VANCOUVER—The two Canadians were walking down a sidewalk in their neighbourhood in Turpan, a city in China’s northwestern Xinjiang Uyghur Autonomous Region, when everyone seemed to freeze.

A Uyghur man had accidentally tripped over a police officer’s foot.

The man, who was in his 30s, grimaced and looked stricken about the misstep. The officer flew into a rage and grabbed the man around his neck with two hands, dragging him to one of the many police stations at every major intersection.

No one dared look.

All around the street, everyone averted their eyes, and some even plastered a smile on their faces.

“People were pretending not to see. Everyone acted calm, because nobody wanted to be noticed by police, too,” Andrea Dyck recalled of the 2017 incident.

Andrea and her husband Gary, who are both from small towns in Manitoba, had lived in Xinjiang for almost 10 years by that point. They were fluent in Uyghur and Mandarin, and their social group was made up of mostly Uyghur families and “ordinary office workers.”

After stints with poverty alleviation NGOs in Central Asia, the couple had set up a social enterprise in Turpan that processed agricultural waste and sold compost to local farmers.

They are now speaking out about the horrors they witnessed, when around them, an estimated million Uyghurs and other Muslim minorities were forcibly taken to internment camps for “re-education.”

Pressure has been mounting on the Chinese Communist Party over what some governments, including the United States, have declared an ongoing genocide of Uyghur and other Muslim minorities in Xinjiang. In February, Canada’s House of Commons passed a motion recognizing genocide is taking place there; the motion passed 266-0 with the Liberal cabinet abstaining.

Now the Dycks have decided to speak about their 10 years in Xinjiang and how a massive clampdown on the Uyghur population eventually drove them to leave.

When the roadblocks and extra security measures first appeared, some of the Dycks’ acquaintances believed the Chinese government was genuinely trying to root out terrorists, and that the heightened security checkpoints at every major road would protect Uyghurs, too.

After all, the Canadian family was living in the capital of Xinjiang, Urumqi, in 2009 when violent riots broke out on the streets between Uyghurs and people of China’s majority ethnic group, Han Chinese.

Out of a 16th-storey apartment window, they looked down as clouds of dust swept up from crowds below, and an American friend rushed in to warn the family not to go outside. People were attacking each other with makeshift weapons and knives.

A photo taken by Gary Dyck of a Uyghur boy being carried by his father in China's Xinjiang Uyghur Autonomous Region. Dyck and his wife Andrea left the region after a decade due to increasing security measures.

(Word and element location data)
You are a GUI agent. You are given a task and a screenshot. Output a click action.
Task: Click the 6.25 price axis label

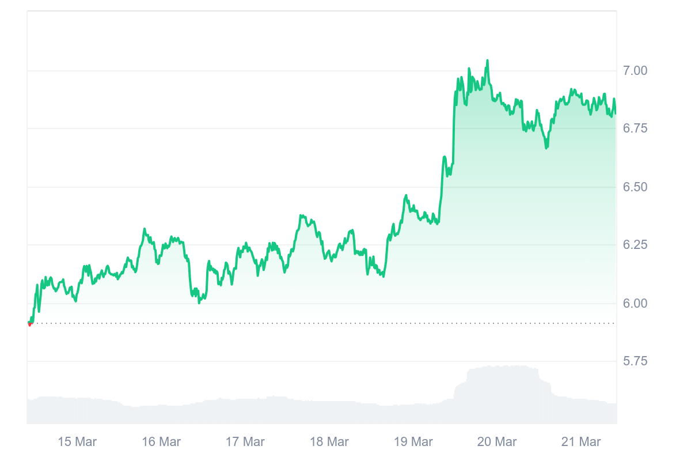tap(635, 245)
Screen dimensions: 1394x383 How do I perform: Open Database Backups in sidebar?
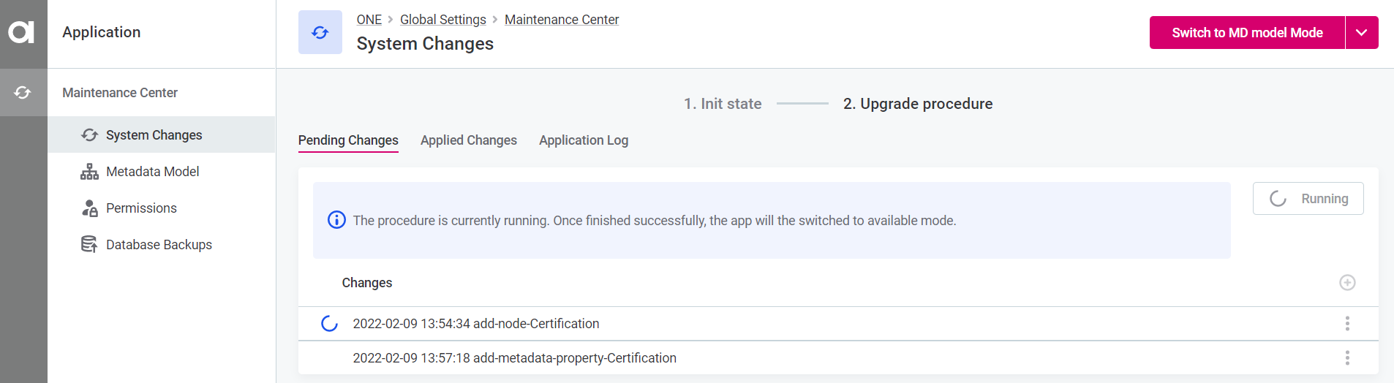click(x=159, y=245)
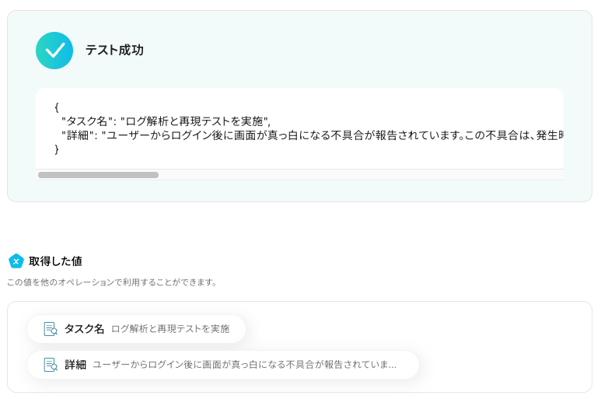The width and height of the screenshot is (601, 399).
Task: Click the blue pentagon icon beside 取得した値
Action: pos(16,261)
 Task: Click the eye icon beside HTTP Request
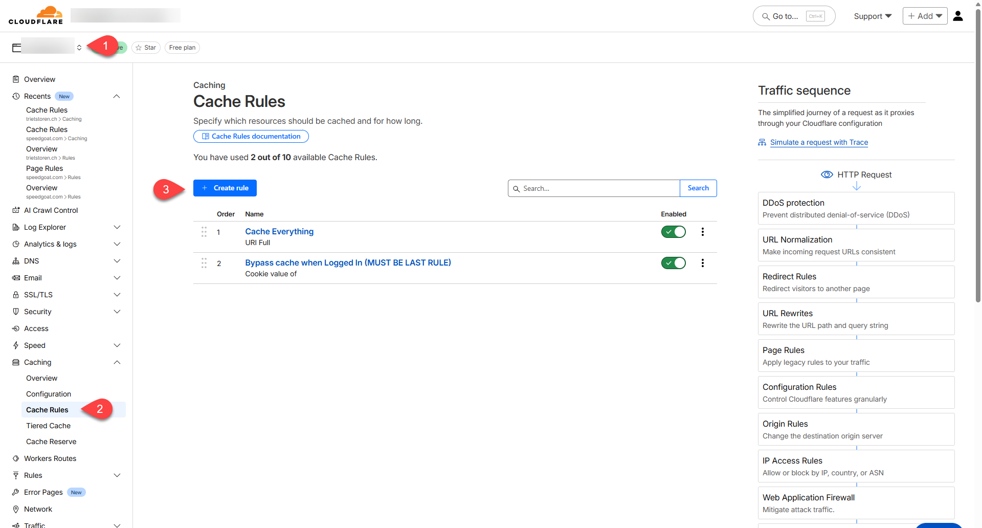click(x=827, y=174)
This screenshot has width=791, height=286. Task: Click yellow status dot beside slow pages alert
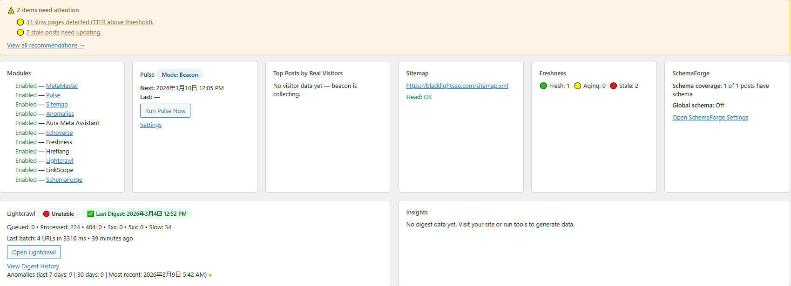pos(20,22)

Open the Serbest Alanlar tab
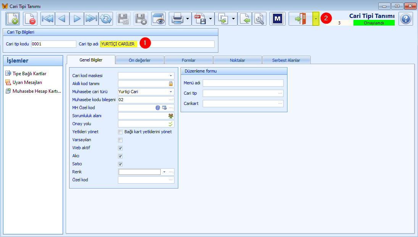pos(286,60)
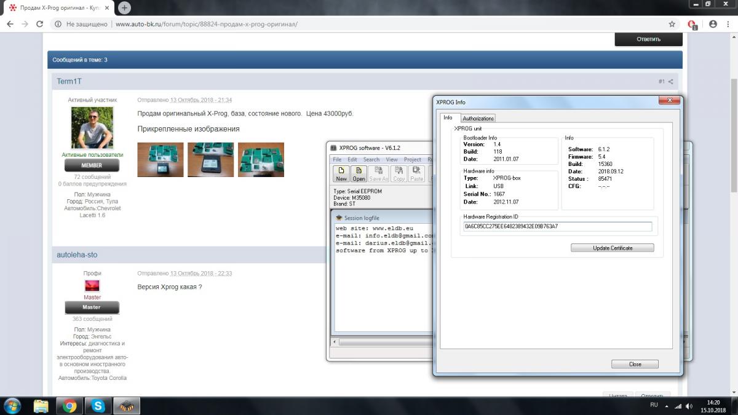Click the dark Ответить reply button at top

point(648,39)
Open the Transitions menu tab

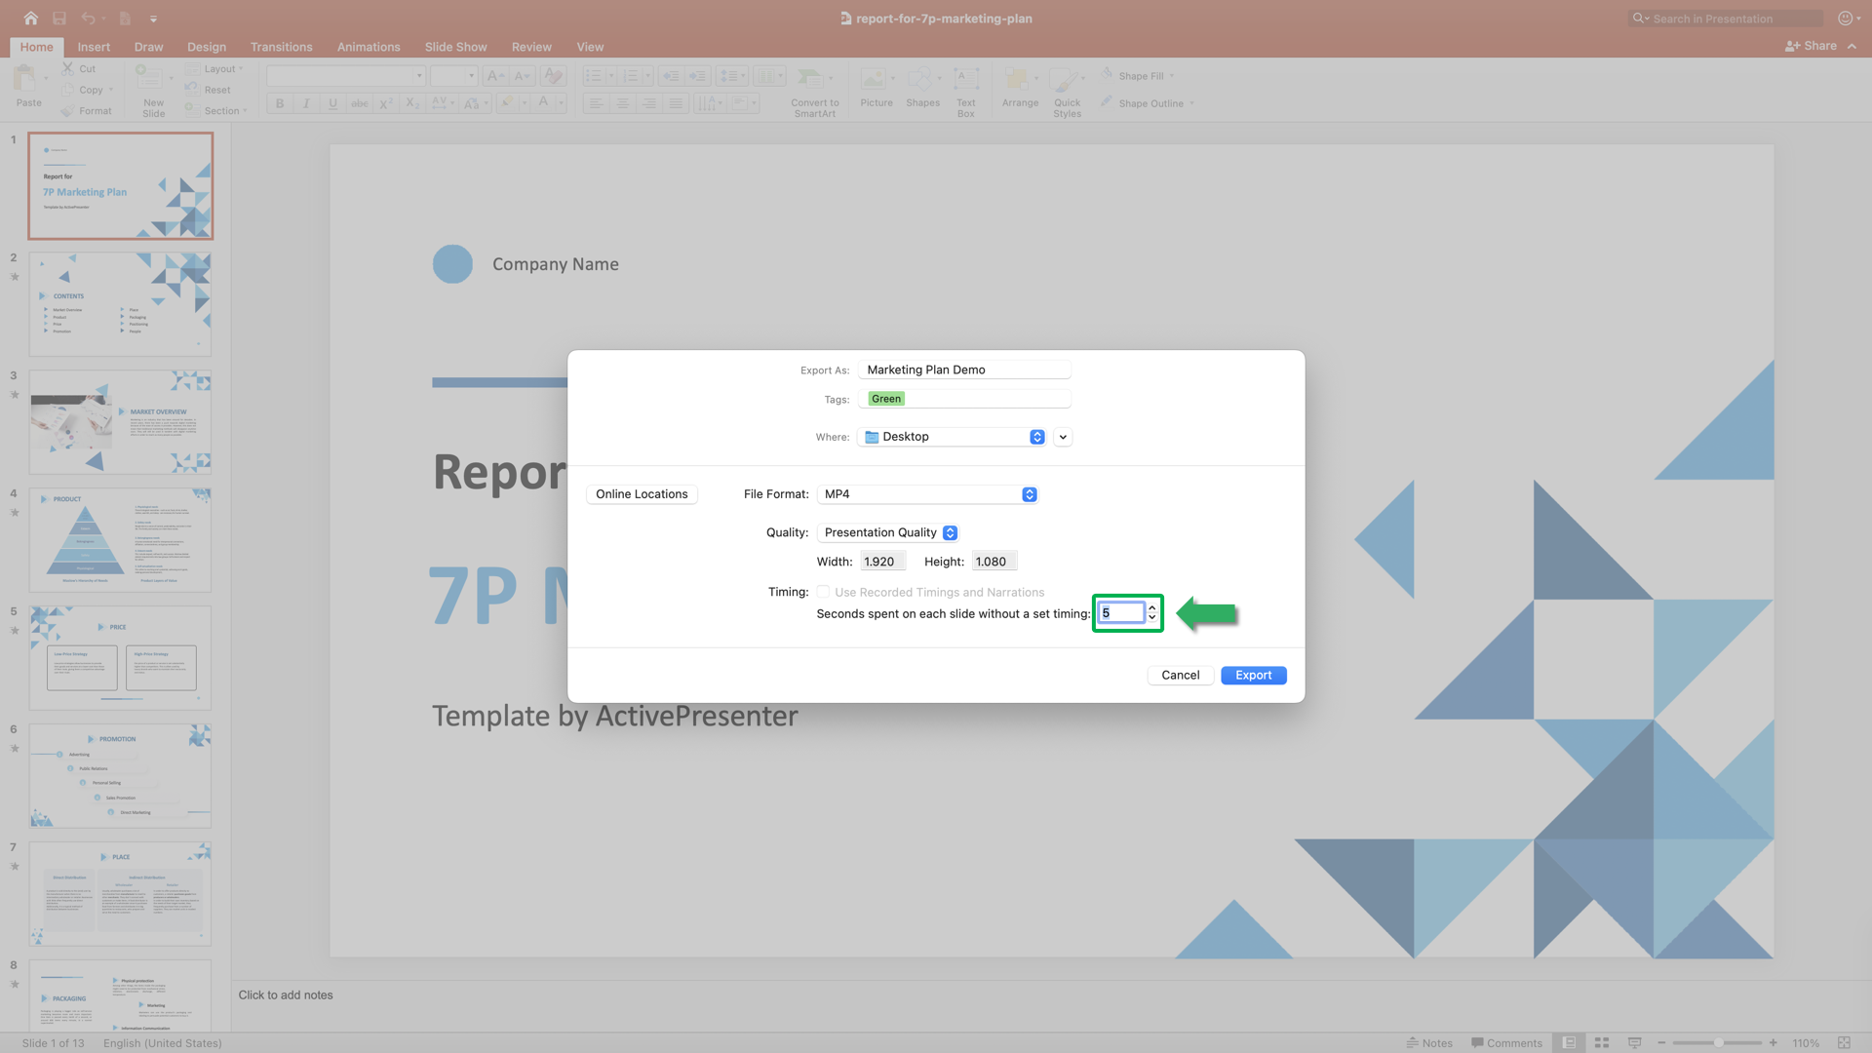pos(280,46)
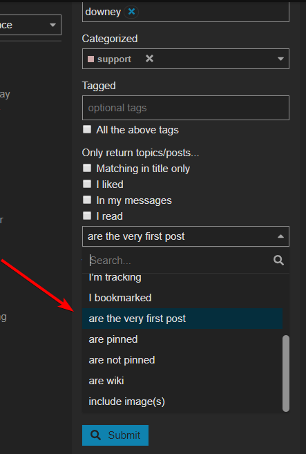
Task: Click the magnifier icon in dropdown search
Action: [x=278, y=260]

> Problem
List every city named in the Xinjiang article. Rely only on the article above to complete what comes next.

> Solution for this problem
Vancouver, Turpan, Urumqi